→ WHAT THE TASK ASKS
After finding the line that includes "Image resolution: width=1348" in the records below, transcribe it and each line after it through the last, exactly, and add nothing.
━━━━━━━━━━━━━━━━━━━━
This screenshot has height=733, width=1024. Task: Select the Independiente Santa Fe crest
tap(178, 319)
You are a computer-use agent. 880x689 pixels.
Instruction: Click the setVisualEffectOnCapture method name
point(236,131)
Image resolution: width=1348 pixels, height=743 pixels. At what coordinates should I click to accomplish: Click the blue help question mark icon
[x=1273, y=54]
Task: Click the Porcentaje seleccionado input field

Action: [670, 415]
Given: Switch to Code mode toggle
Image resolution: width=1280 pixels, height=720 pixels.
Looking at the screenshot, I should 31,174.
━━━━━━━━━━━━━━━━━━━━
→ EXERCISE RESULT
Image resolution: width=1348 pixels, height=743 pixels. At what coordinates should I click to accomplish: Click the blue help question mark icon
[x=1273, y=54]
Task: Click the Porcentaje seleccionado input field

Action: [670, 415]
Given: Switch to Code mode toggle
Image resolution: width=1280 pixels, height=720 pixels.
Looking at the screenshot, I should 31,174.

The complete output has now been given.